- **Problem to solve**
Transcribe all of the data exactly. Omit the pictures.

------------------------------------------------------------

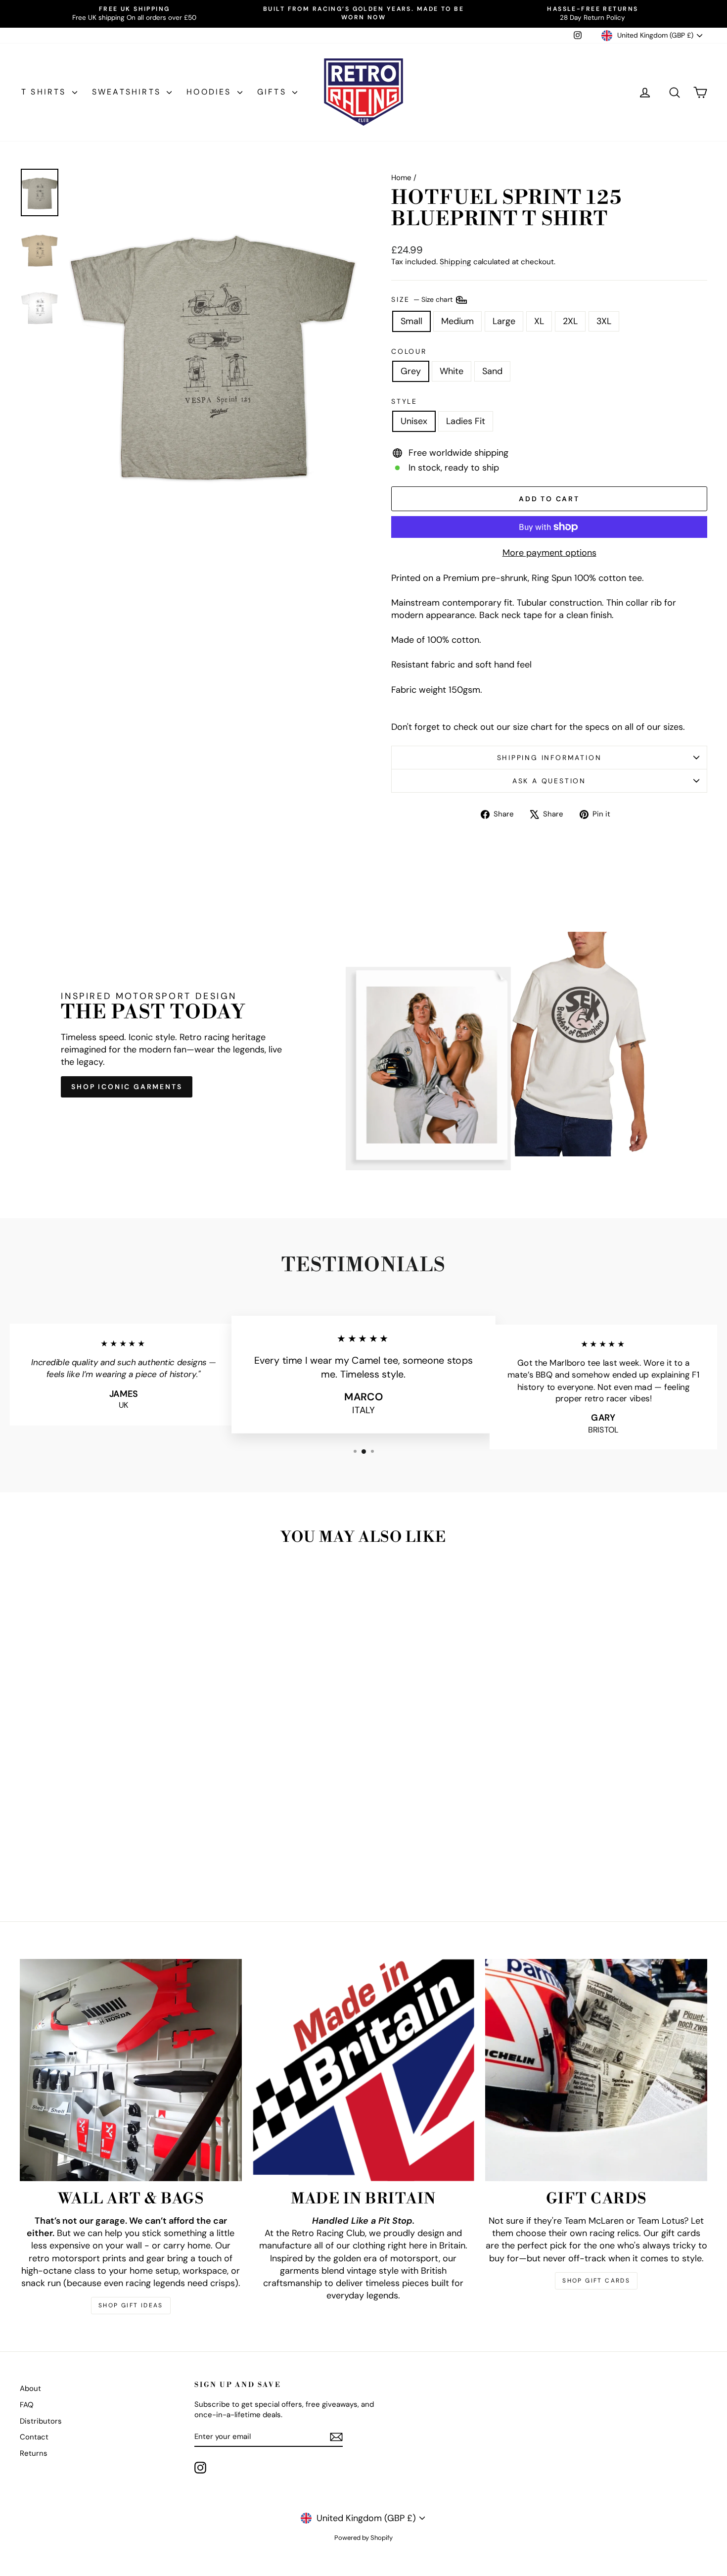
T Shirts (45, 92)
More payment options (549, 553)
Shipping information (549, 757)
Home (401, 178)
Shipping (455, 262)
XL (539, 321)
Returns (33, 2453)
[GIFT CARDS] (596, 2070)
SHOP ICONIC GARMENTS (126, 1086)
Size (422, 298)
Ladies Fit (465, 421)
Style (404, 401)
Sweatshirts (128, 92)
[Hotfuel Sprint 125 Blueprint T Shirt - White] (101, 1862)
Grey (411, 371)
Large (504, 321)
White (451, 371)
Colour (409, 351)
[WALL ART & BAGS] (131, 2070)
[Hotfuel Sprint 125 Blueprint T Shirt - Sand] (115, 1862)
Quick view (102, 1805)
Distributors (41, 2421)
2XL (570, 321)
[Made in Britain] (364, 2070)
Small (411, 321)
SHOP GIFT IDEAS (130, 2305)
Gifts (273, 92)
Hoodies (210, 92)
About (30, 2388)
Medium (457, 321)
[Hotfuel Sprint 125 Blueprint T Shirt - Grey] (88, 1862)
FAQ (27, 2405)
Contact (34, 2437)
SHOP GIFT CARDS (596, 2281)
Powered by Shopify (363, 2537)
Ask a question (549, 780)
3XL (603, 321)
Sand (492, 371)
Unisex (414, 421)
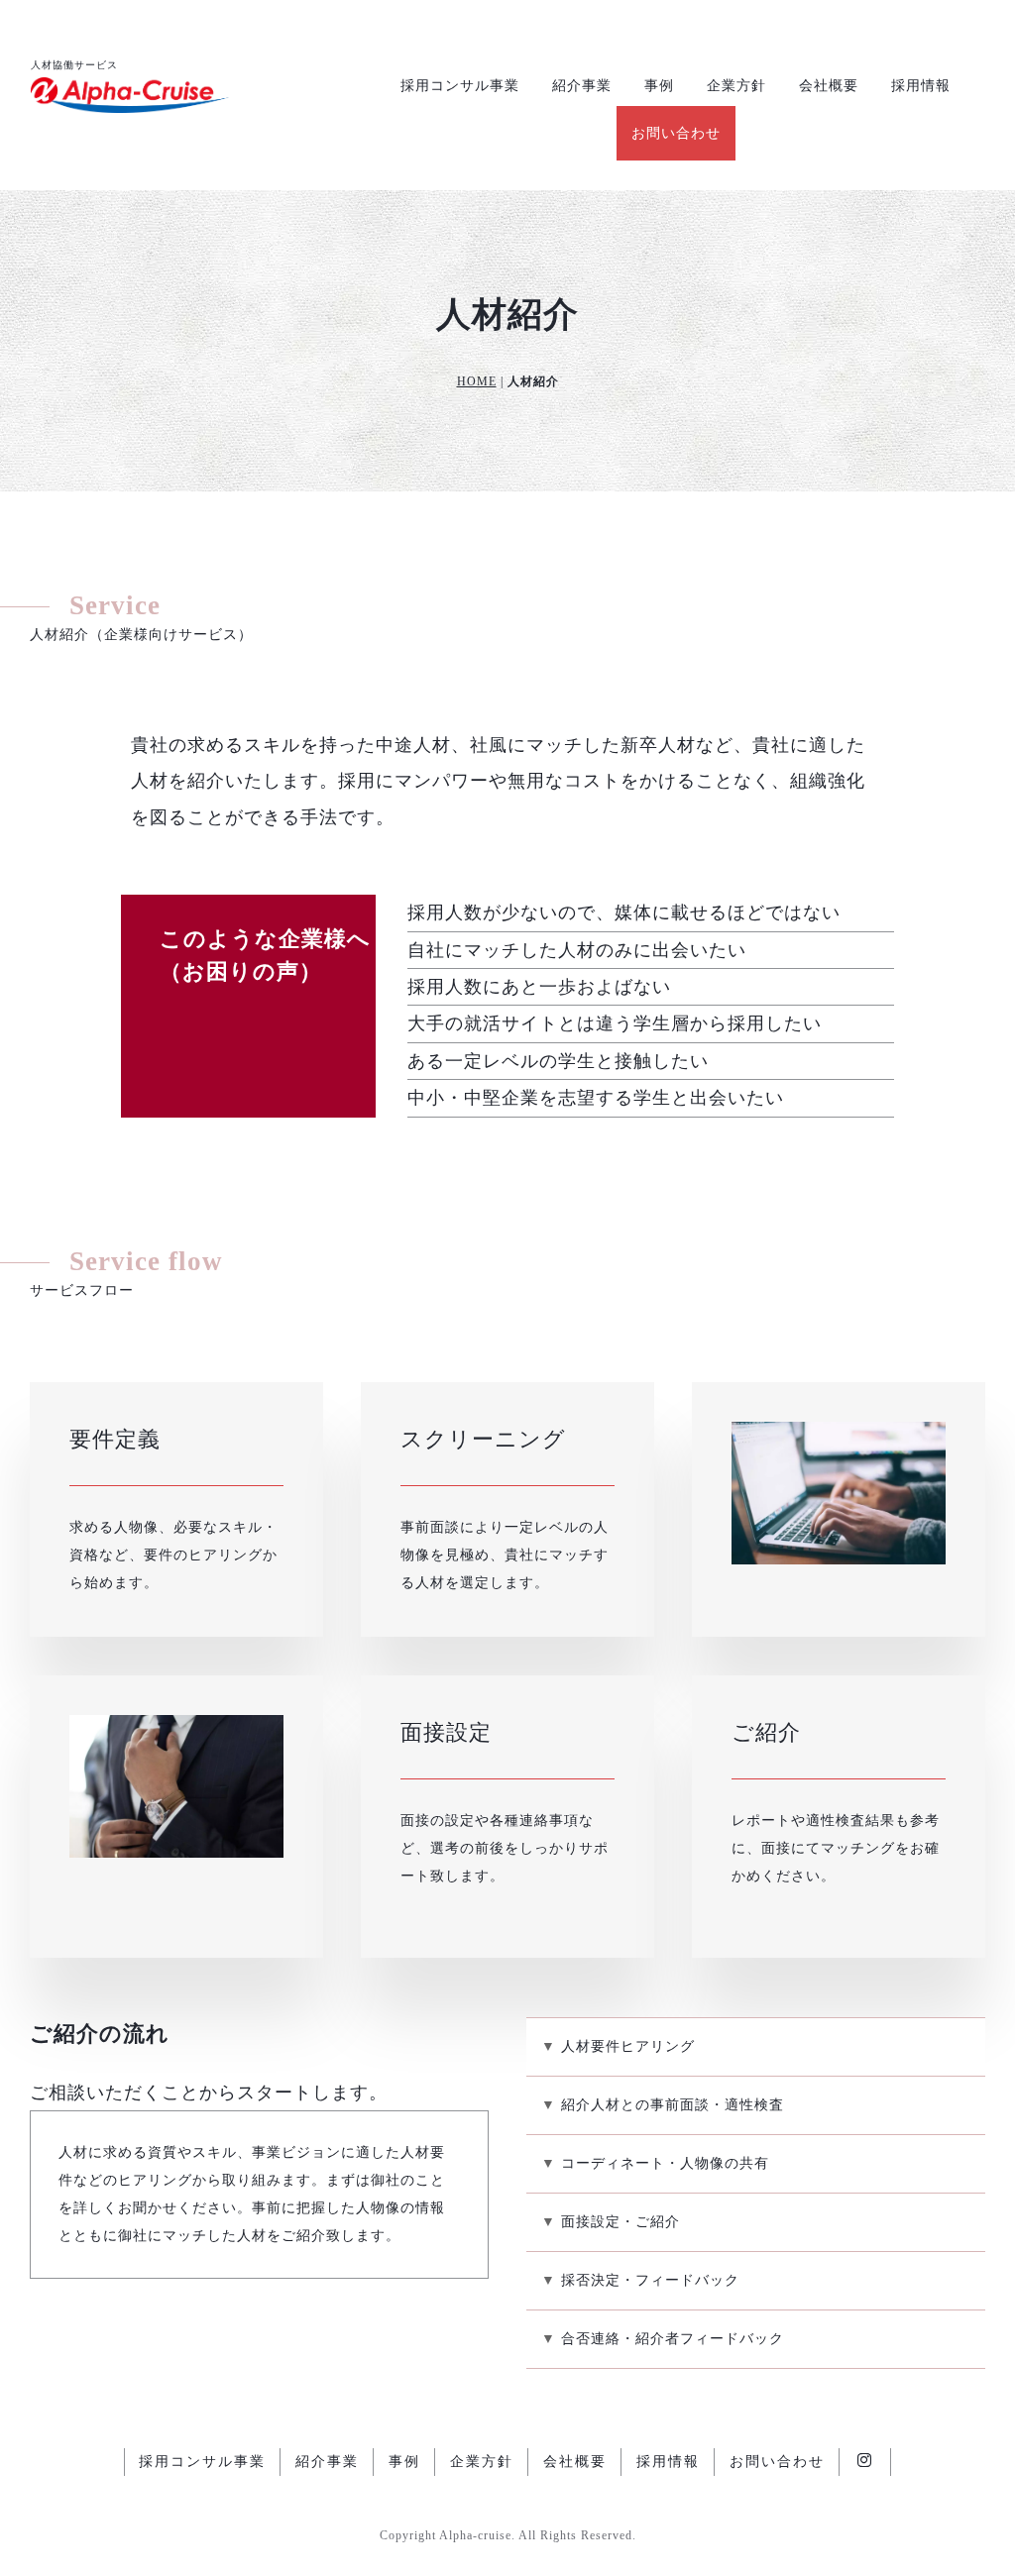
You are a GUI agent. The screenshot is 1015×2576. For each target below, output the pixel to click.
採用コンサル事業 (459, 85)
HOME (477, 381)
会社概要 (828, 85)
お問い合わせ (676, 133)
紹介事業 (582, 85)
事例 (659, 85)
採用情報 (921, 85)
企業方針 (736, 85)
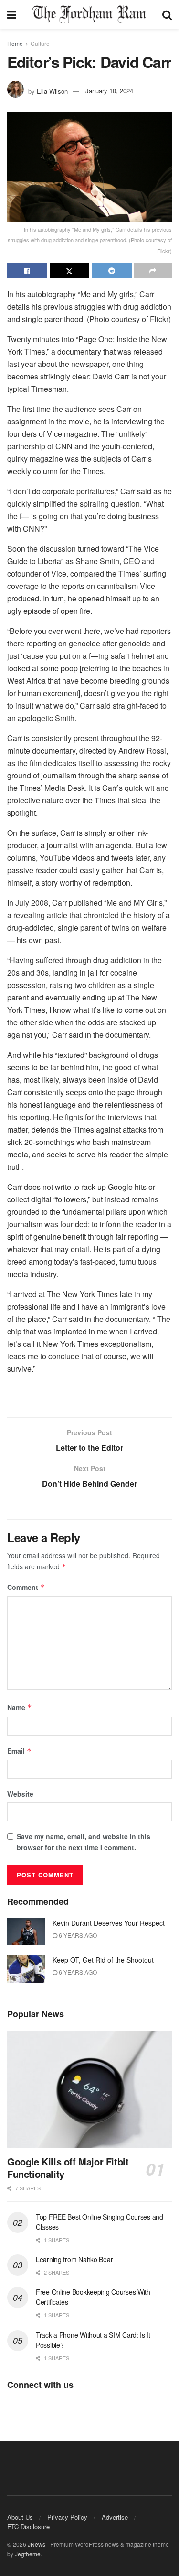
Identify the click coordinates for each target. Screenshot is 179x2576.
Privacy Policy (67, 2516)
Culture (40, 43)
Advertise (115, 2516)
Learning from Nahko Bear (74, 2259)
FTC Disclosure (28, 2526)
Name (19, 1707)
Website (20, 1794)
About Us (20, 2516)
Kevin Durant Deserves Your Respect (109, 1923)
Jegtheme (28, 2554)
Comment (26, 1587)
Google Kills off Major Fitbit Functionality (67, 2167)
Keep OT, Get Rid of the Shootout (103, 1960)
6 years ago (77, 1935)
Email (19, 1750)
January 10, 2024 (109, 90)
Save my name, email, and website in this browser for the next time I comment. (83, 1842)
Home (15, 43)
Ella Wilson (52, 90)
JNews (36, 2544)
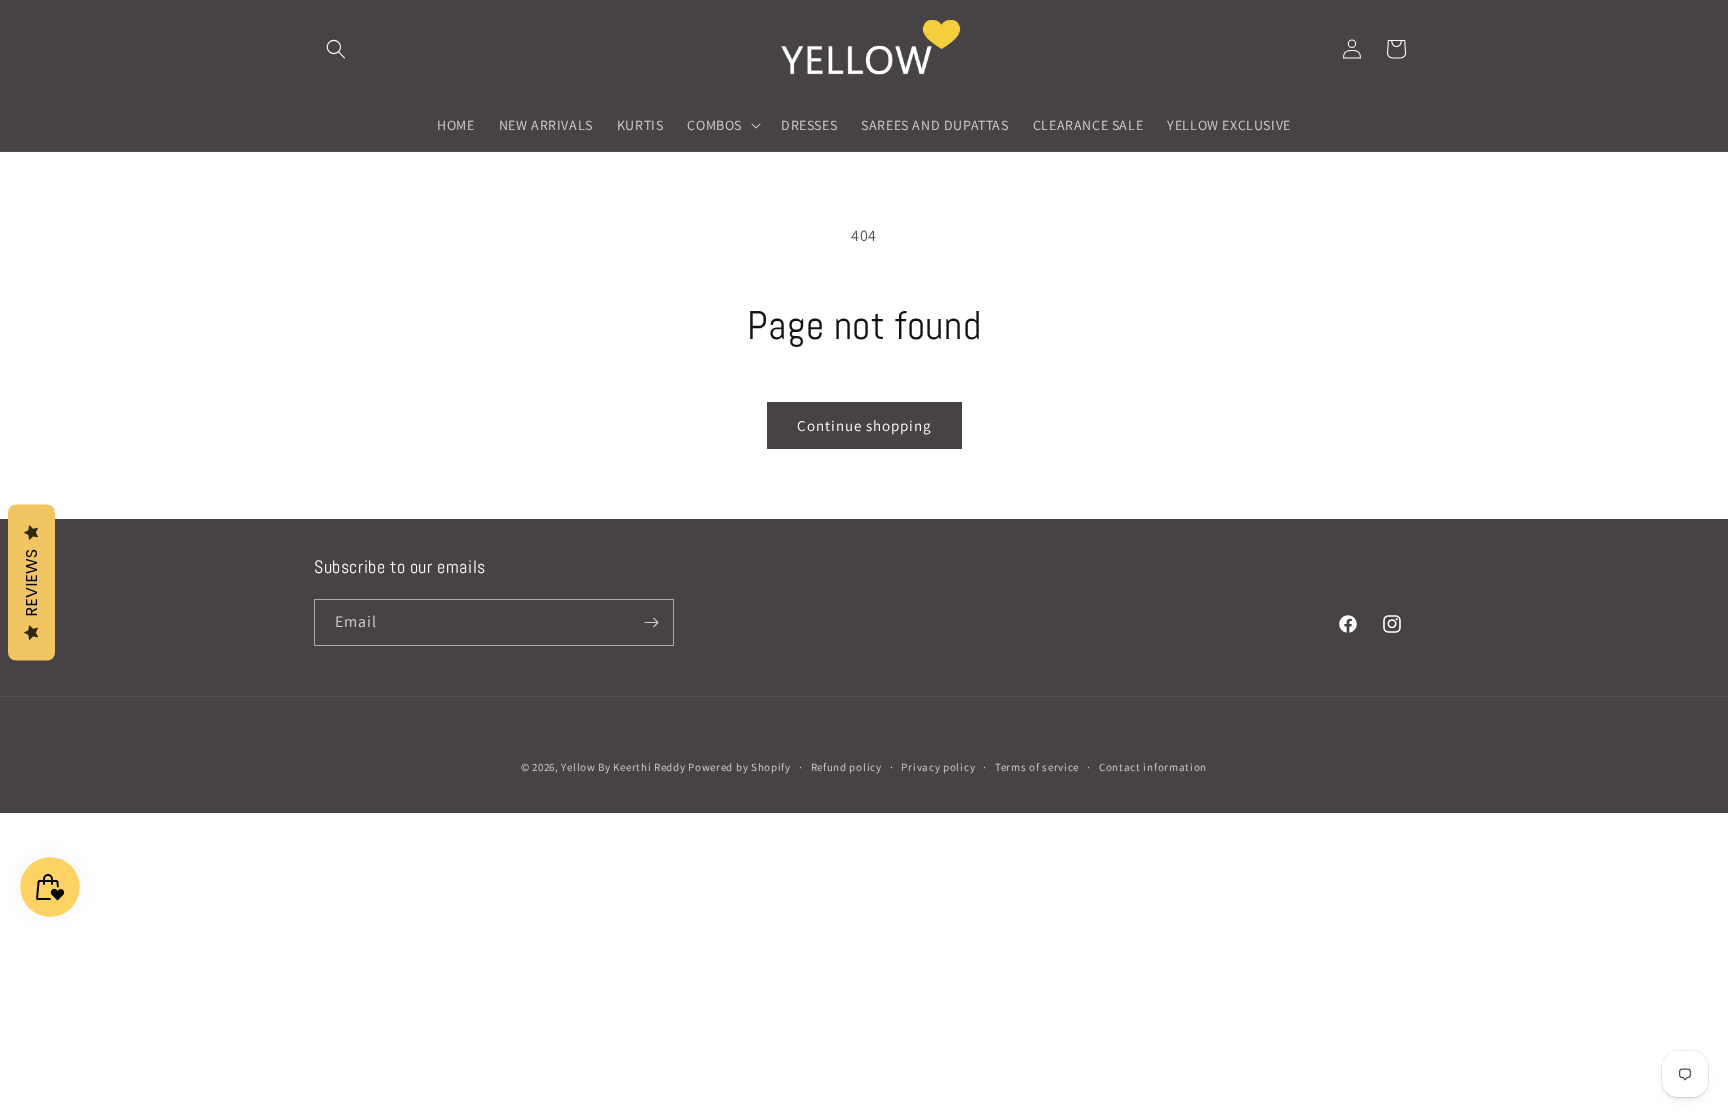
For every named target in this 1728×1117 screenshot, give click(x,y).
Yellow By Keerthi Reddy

------------------------------------------------------------

- **Answer space**
T Shirts (45, 92)
More payment options (549, 553)
Shipping information (549, 757)
Home (401, 178)
Shipping (455, 262)
XL (539, 321)
Returns (33, 2453)
[GIFT CARDS] (596, 2070)
SHOP ICONIC GARMENTS (126, 1086)
Size (422, 298)
Ladies Fit (465, 421)
Style (404, 401)
Sweatshirts (128, 92)
[Hotfuel Sprint 125 Blueprint T Shirt - White] (101, 1862)
Grey (411, 371)
Large (504, 321)
White (451, 371)
Colour (409, 351)
[WALL ART & BAGS] (131, 2070)
[Hotfuel Sprint 125 Blueprint T Shirt - Sand] (115, 1862)
Quick view (102, 1805)
Distributors (41, 2421)
2XL (570, 321)
[Made in Britain] (364, 2070)
Small (411, 321)
SHOP GIFT IDEAS (130, 2305)
Gifts (273, 92)
Hoodies (210, 92)
About (30, 2388)
Medium (457, 321)
[Hotfuel Sprint 125 Blueprint T Shirt - Grey] (88, 1862)
FAQ (27, 2405)
Contact (34, 2437)
SHOP GIFT CARDS (596, 2281)
Powered by Shopify (363, 2537)
Ask a question (549, 780)
3XL (603, 321)
Sand (492, 371)
Unisex (414, 421)
You are a GUI agent. The screenshot is 1015×2576. For each target below, output the pixel to click.
採用コンサル事業 (459, 85)
HOME (477, 381)
会社概要 (828, 85)
お問い合わせ (676, 133)
紹介事業 (582, 85)
事例 (659, 85)
採用情報 (921, 85)
企業方針 (736, 85)
Identify the click coordinates for each target. Screenshot is 179x2576.
Privacy Policy (67, 2516)
Culture (40, 43)
Advertise (115, 2516)
Learning from Nahko Bear (74, 2259)
FTC Disclosure (28, 2526)
Name (19, 1707)
Website (20, 1794)
About Us (20, 2516)
Kevin Durant Deserves Your Respect (109, 1923)
Jegtheme (28, 2554)
Comment (26, 1587)
Google Kills off Major Fitbit Functionality (67, 2167)
Keep OT, Get Rid of the Shootout (103, 1960)
6 years ago (77, 1935)
Email (19, 1750)
January 10, 2024 (109, 90)
Save my name, email, and website in this browser for the next time I comment. (83, 1842)
Home (15, 43)
Ella Wilson (52, 90)
JNews (36, 2544)
For every named target in this 1728×1117 screenshot, give click(x,y).
Yellow By Keerthi Reddy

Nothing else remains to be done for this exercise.